Quantitative and qualitative analysis of ictal vocalization in focal epilepsy syndromes
Introduction from Dr Markus Reuber, editor-in-chief of Seizure
Seizure 60 has published Quantitative and Qualitative Analysis of Ictal Vocalization in Focal Epilepsy Syndromes
Neurophysiologically, vision is the dominant sense for humans. A much larger proportion of our cerebral cortex is devoted to vision, than touch, hearing or our other senses. The visual cortex is the part of the brain which lights up most brightly on Positron Emission Tomography (PET) images of the human brain. Not surprisingly, visible information is also predominant in medicine – including the assessment and differentiation of seizures. Especially since video-EEG examinations have become more accessible (and since home video recording devices are almost universally available) epileptologists have increasingly based their diagnosis on things they can see – either in terms of clinical manifestations, in the EEG or on brain imaging. My editor’s choice by Hartl et al. from the current issue of Seizure focuses specifically on audible ictal features but reminds us that an optimal diagnostic process calls on all of our senses (1).
Previous studies have described the wide range of audible pointers allowing clinicians to distinguish between epilepsy and other attack disorders when they hear patients’ descriptions of their attacks in outpatient conversations (2).
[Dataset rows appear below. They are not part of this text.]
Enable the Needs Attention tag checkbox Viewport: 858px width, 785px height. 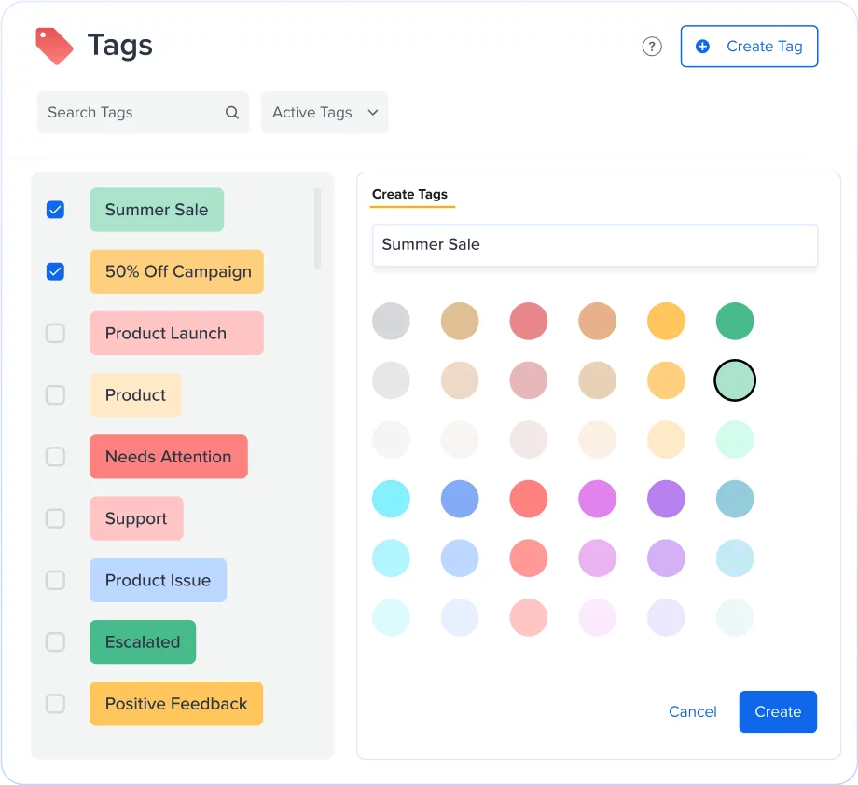pyautogui.click(x=55, y=456)
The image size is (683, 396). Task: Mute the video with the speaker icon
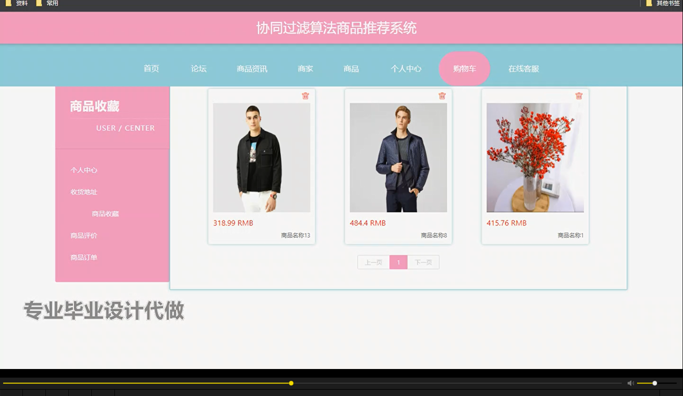pos(630,383)
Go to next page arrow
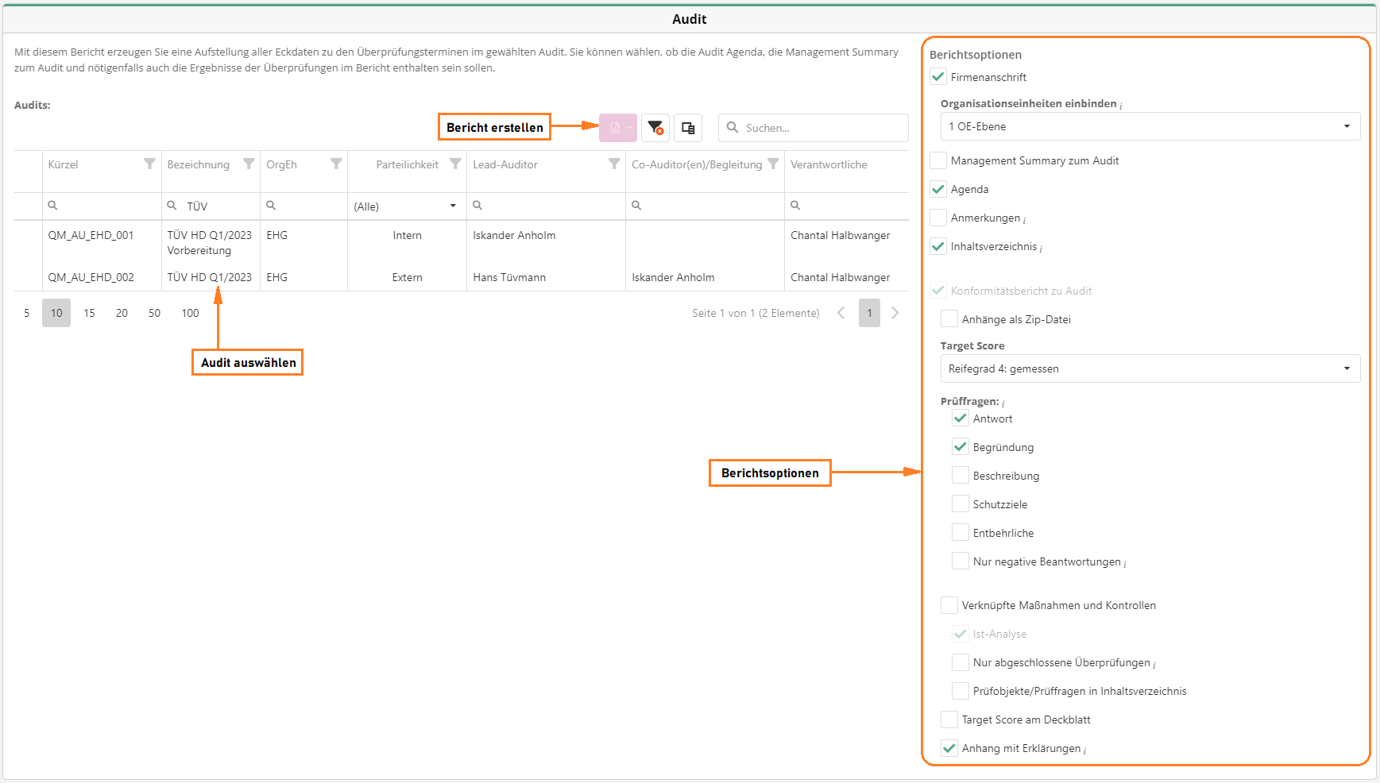 895,313
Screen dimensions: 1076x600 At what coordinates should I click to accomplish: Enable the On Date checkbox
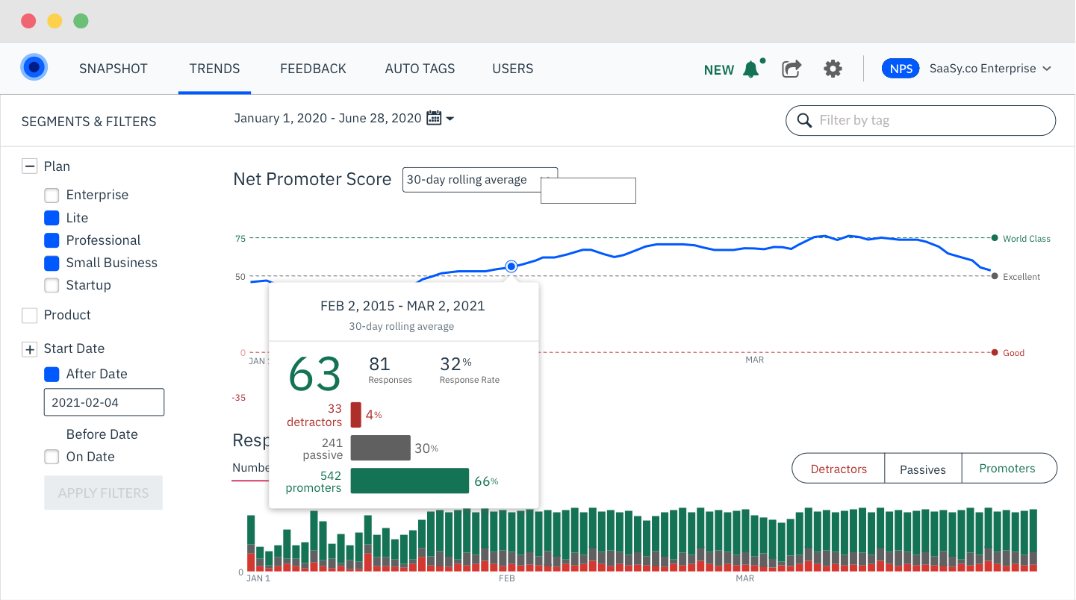click(52, 457)
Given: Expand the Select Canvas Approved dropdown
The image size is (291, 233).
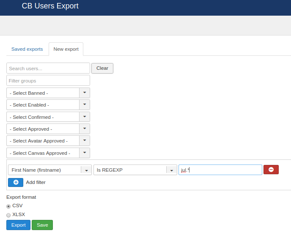Looking at the screenshot, I should pos(48,153).
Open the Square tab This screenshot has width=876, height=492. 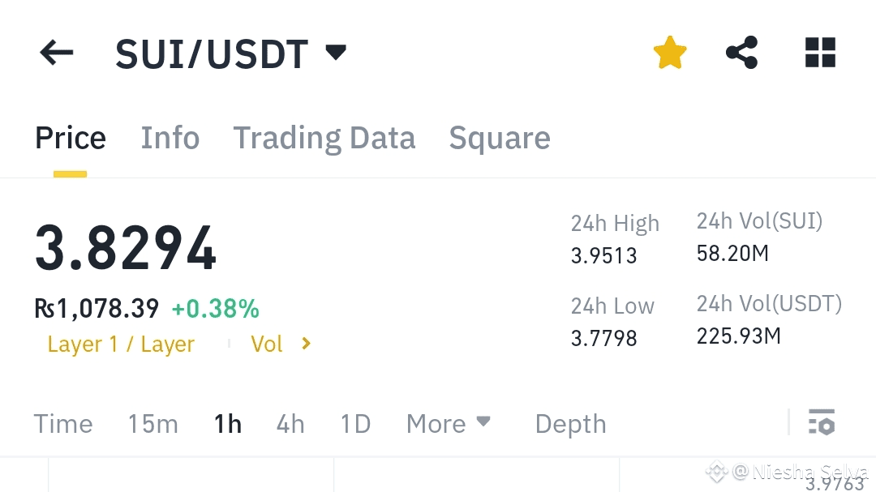[500, 138]
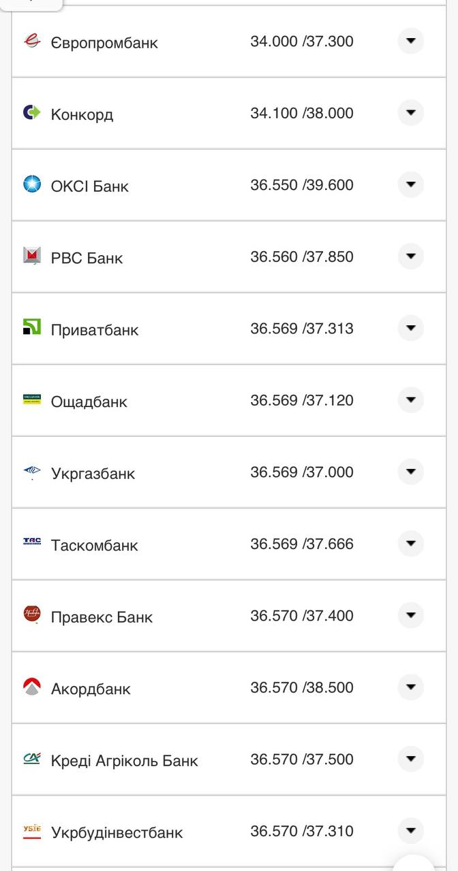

Audible features can also help distinguish between epilepsy and nonepileptic seizures (NES) when sound recordings of seizures are available: bilateral tonic clonic seizures (BTCS) often involve a prolonged, laryngeal, high-pitched expiratory vocalisation during the tonic phase or more guttural noises during the clonic phase. In one study the laryngeal sound differentiated BTCS from NES with a sensitivity of 85% and a specificity of 100% (3). Similarly stertorous (snoring-like) breathing in the postictal phase was identified as a potential audible characteristic of differential diagnostic value – found to be present in 91% of BTCS and no convulsive NES (4).
My editor’s choice examines ictal vocalisations more closely and focuses on their localising value in patients with epilepsy. Ictal vocalisation was observed in nearly 40% of seizures. Although the phenomenon occurred with similar frequency in patients with temporal and frontal lobe epilepsies, the co-occurrence of vocalisation and ictal automatisms identified patients with temporal seizure onset with a sensitivity of 92% and specificity of 70%. Quantitative analysis of vocalisation intensity provided more information of localizing value: Frontal lobe seizures were characterised by a greater intensity range, intensity variation and intensity increase at the beginning of the vocalization.
Epileptologists do not just need to keep their eyes open: they need to stop, look & LISTEN.
1) Hartl E, Knoche T, Choupina H, Rémi J, Vollmar C, Cunha J.P.S, Noachtar S. Quantitative and qualitative analysis of ictal vocalization in focal epilepsy syndromes. Seizure 2018
2) Reuber M, Monzoni C, Sharrack B, Plug L. Using Conversation Analysis to distinguish between epilepsy and non-epileptic seizures: a prospective blinded multirater study. Epilepsy and Behavior 2009;16: 139-44.
3) Millichap JG. Diagnostic utility of the ictal cry. Pediatric Neurology Briefs 2010;24:63-64.
4) Sen A. Stertorous breathing is a reliably identified sign that helps in the differentiation of epileptic from psychogenic Nonepileptic convulsions: an audit. Epilepsy Research 2007;77:62-64.